Michael: Cathy taught me how to focus on what was immediately in front of me. Instead of worrying about the future, we looked at what needed to be dealt with that day or that week.
Cathy: When you get a cancer diagnosis, there’s so much information to gather. It becomes overwhelming. For me, the only way I was able to get through my diagnosis was to take things one step at a time. I tried to help Michael do the same.
Michael realized he wanted to follow in Cathy’s footsteps and become a volunteer himself. After he completed treatment, he went through the volunteer training process.
Michael: I thought, “There might be a young person who just got hit with this and needs help. There might be another Michael coming through the door right now.” I had the knowledge; plus, I had the best teacher, Cathy.
Cathy: Of course, I thought he’d be wonderful. He’s not shy about anything. He’s so willing to give of himself.
Someone Who Gets It
Wendy matched Michael with someone even younger than him: Mario, a fashion buyer from New York City in his early 30s. Like Michael, Mario’s doctor also had told him his gastrointestinal symptoms were nothing to worry about. After he was diagnosed, Mario went for help at MSK.
Mario, Michael’s mentee: I just had this inclination to call MSK. After a year of feeling like I wasn’t being listened to, I came to MSK and finally felt like I was being taken care of.

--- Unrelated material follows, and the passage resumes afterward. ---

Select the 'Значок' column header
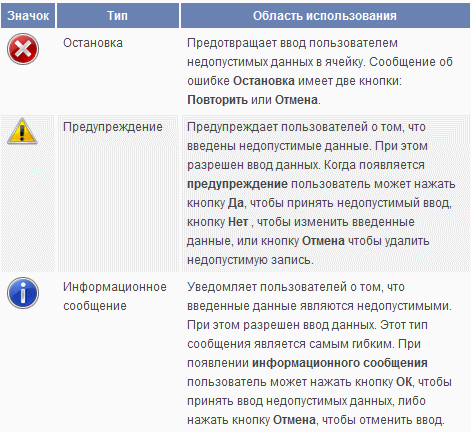Image resolution: width=471 pixels, height=432 pixels. click(28, 16)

Michael: You know when you meet someone you like, you just kind of jibe with them? It was like that. Our cases were very similar, and we had a lot of other things in common: We both had creative careers, we were both members of the LGBTQ community, and we were both in strong, committed relationships.
Mario: I wanted to know how to have the best quality of life while on treatment. Even little things made such a difference. For example, Michael provided tips and tricks for chemo prep. We talked about how cancer treatment is a marathon, not a sprint, and how important it is to utilize all the support you can find. It was also so nice to have someone to celebrate milestones with, to talk to after getting bad news, or to help me prepare for appointments. We would make lists of questions to ask.

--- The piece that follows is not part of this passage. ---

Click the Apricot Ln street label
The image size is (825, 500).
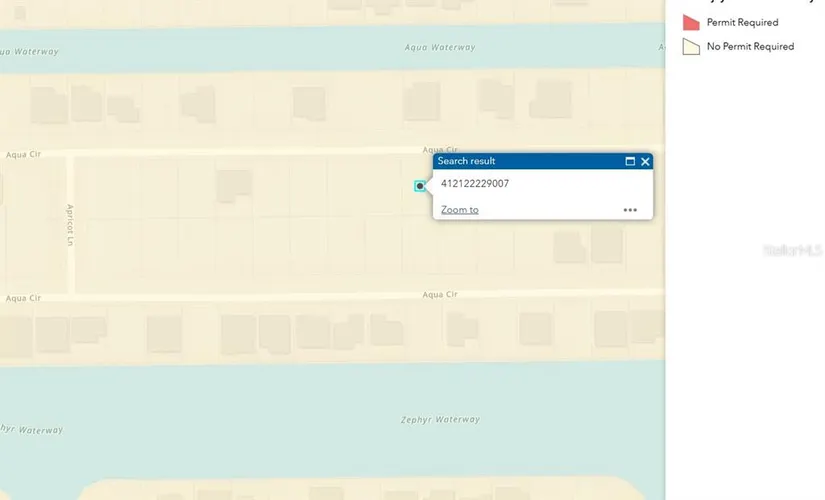point(70,225)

Wendy: Michael understood his struggles.
Mario: He has been my guardian angel, my little fairy godmother.
‘Our Relationships Weren’t Forced’
Inspired by his rapport with Michael, Mario now wants to become a volunteer. In the meantime, he’s written a series of essays about his experience as a young person with cancer.
Mario: I hope to talk to early onset patients. You’re young and you’re just taken out of your life. Your friends can’t really relate. It’s isolating.
Wendy: We want patients and caregivers to know that they can be supported by someone who has been through it. We want to make sure they have the support they need without having to find it themselves.
Mario: I really leaned on Michael. He really helped me through the entire process.
Cathy: Our relationships weren’t forced. They all came very naturally. I always ask Michael how his mentee is doing.
Michael: This was beyond something you could plan or organize. First, Cathy had to go through her illness, then I did, then Mario did. It happened this way so we could each help other.